The Incas were from Peru and lived along the coast and in the mountains of South America between the 13th and 16th century. The Incan empire peaked between A.D. 1438 and 1471. Climate in this area is contingent upon daylight, with warmer temperatures during the day and becoming colder after the sun went down. The Incas were known for their artistry and ingenuity, particularly connected to farming, systemized civilization and building. Many of the unique innovations created by the Incas are evident because of archaeological finds, and roadways remain visible on the land they once inhabited.

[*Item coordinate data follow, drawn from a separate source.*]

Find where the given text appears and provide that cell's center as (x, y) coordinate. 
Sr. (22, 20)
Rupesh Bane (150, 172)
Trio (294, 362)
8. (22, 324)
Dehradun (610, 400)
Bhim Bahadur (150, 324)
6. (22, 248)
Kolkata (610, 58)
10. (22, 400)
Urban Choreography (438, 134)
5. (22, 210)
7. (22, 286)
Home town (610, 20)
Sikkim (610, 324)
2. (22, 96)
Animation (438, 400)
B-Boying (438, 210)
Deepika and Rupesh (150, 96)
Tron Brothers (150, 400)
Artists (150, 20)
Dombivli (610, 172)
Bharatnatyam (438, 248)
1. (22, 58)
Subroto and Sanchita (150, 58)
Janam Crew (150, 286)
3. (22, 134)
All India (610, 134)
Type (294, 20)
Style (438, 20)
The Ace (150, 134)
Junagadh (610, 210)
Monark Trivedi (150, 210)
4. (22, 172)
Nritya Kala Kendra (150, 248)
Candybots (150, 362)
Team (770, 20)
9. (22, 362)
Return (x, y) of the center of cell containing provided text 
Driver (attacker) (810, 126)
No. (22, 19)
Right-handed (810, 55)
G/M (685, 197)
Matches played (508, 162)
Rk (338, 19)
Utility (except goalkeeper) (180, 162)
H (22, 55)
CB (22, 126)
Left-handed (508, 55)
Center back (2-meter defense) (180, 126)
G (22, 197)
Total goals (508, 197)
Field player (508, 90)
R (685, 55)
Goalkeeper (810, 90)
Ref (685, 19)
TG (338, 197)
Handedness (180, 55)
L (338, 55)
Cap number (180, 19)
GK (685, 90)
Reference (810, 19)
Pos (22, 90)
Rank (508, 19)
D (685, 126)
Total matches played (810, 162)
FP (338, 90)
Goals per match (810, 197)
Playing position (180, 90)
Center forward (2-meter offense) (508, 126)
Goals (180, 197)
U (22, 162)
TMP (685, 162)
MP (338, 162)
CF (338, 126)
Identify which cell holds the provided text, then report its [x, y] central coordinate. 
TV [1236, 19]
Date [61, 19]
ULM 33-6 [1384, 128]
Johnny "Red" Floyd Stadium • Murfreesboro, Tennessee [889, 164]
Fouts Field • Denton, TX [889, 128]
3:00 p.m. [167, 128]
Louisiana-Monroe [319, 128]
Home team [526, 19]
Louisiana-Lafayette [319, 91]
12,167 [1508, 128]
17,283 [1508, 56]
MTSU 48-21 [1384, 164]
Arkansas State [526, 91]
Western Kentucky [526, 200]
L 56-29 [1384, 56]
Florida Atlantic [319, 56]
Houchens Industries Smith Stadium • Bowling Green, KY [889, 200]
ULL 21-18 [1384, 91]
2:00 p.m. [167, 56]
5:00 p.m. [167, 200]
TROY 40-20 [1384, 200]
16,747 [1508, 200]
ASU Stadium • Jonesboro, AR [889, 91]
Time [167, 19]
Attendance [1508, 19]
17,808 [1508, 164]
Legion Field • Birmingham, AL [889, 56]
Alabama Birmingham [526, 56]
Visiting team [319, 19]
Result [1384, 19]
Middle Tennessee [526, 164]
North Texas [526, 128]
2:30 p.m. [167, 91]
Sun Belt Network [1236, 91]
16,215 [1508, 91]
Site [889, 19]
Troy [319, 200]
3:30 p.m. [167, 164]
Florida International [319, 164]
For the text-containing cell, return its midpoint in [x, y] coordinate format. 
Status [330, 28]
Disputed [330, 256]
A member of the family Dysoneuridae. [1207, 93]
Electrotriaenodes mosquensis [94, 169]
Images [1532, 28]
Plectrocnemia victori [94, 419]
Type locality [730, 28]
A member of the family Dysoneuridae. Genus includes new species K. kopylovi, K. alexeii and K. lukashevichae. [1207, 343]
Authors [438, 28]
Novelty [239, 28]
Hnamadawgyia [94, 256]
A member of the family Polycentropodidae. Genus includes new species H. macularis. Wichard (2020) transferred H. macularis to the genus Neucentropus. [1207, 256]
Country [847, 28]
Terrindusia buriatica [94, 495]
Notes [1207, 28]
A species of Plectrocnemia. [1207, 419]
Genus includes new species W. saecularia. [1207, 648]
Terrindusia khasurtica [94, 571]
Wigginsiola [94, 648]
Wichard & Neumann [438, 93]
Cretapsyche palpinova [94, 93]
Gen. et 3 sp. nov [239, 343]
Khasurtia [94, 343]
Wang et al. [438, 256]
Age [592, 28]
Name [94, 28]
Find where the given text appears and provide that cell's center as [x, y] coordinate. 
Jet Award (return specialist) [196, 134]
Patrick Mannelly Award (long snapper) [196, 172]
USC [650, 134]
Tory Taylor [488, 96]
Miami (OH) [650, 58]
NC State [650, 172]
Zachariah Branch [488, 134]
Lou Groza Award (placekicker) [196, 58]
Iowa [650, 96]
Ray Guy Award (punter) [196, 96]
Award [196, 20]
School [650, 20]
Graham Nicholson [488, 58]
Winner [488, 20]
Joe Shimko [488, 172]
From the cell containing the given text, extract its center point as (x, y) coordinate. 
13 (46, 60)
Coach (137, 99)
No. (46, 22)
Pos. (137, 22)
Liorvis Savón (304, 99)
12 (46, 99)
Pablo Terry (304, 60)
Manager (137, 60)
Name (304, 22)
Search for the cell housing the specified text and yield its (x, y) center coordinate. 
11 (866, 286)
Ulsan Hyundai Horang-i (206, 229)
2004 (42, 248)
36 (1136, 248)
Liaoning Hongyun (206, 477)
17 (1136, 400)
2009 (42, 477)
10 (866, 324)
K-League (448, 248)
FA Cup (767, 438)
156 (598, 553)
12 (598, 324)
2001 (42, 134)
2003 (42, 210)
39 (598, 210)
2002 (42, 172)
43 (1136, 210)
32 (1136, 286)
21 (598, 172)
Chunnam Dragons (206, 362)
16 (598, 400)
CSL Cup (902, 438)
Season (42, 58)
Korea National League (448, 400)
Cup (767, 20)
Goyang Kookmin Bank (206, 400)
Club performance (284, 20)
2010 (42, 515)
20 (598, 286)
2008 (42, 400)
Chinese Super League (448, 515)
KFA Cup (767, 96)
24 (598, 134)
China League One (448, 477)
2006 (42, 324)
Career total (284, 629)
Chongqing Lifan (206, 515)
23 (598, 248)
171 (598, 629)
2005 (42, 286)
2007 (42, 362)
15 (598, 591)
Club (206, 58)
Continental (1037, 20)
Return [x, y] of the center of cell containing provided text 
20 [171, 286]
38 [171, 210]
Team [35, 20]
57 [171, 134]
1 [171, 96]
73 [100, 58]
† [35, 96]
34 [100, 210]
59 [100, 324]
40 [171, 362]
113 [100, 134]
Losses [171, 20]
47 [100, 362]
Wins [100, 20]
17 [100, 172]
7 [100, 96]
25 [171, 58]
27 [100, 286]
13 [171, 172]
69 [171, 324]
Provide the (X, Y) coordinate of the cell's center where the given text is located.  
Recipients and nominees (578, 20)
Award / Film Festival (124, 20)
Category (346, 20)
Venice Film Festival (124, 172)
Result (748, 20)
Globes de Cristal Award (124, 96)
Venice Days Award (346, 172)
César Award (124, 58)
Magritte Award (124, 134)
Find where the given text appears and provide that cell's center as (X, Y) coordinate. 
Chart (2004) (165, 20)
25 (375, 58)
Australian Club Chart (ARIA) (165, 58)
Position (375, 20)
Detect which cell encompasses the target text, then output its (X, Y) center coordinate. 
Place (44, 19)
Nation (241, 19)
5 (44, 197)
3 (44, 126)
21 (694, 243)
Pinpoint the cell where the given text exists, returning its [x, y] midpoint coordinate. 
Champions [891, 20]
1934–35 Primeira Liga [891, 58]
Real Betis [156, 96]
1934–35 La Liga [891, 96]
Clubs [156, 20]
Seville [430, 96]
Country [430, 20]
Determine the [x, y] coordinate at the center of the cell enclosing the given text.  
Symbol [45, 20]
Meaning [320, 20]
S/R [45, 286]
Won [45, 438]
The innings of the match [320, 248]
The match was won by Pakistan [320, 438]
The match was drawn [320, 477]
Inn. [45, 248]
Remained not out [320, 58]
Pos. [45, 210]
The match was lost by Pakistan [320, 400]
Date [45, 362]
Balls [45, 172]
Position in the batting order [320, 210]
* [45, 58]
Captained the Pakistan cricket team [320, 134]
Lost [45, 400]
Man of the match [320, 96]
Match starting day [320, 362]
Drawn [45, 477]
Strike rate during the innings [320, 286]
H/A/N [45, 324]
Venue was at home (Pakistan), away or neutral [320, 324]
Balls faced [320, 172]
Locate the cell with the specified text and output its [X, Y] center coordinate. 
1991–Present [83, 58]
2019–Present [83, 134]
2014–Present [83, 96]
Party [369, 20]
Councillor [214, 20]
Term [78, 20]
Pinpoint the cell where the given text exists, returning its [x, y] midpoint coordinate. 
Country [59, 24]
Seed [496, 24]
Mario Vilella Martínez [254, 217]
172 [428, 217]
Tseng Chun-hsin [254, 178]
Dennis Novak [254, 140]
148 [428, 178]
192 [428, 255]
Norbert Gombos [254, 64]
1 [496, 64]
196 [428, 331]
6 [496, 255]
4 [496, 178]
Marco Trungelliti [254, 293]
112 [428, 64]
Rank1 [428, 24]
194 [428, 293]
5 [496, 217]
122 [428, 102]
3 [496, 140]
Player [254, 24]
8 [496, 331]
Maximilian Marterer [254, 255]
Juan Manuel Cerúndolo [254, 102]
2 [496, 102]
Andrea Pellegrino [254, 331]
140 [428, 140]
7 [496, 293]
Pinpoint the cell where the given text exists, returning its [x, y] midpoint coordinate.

Since the Incas lived in mountainous terrain, they invented a terraced farming approach to maximize their natural resources. Fields were cut out of the mountainside and angled to provide usable, flat space. Crops such as potatoes and corn were planted on gradual farmland steps to maximize rainwater and minimize erosion. The Incas dug canals to provide natural water access to each mountainside field. Terraced farming and irrigation canals are still used because of environmental advantages that encourage stronger crop growth without consuming manufactured water supplies.
Tied Up in Knots
The Incas are credited with creating a system called a khipus to record statistical information. As early as the Middle Horizon (A.D. 600–1000), they used a rope and a system of knots to record data such as the number of people living in a community, business exchanges and other accounting information. The Incas even imposed a labor tax and used a khipus to track debts paid and owed. Each knot represented a specific number or figure, and clumps of knots signified large sums. The khipus is likened to the beginning of the decimal system.
If you’ve ever eaten freeze-dried food, you can thank the Incas for this innovation. The mountainous terrain provided an ideal environment for preserving meat and vegetables. The Incas used the cold evening air to freeze food items and the daytime sun to eliminate the frozen moisture. This food preservation system created a stockpile of food for their army and for the community when weather prohibited sufficient production.
Hit the Road
Since the Incas did not have wagons or wheel-based transportation, they traveled their land by walking or riding llamas. To make this possible, they created 10,000 miles of roadways, some of which can still be seen. They even built bridges made of wood and stone. Some of these bridges used suspension construction and crossed large rivers. The roadways enabled a communication system that used runners to deliver messages between villages. Sometimes multiple runners would relay messages over long distances. The Incas placed markers to indicate the distance traveled, and rest stations could be found along most routes.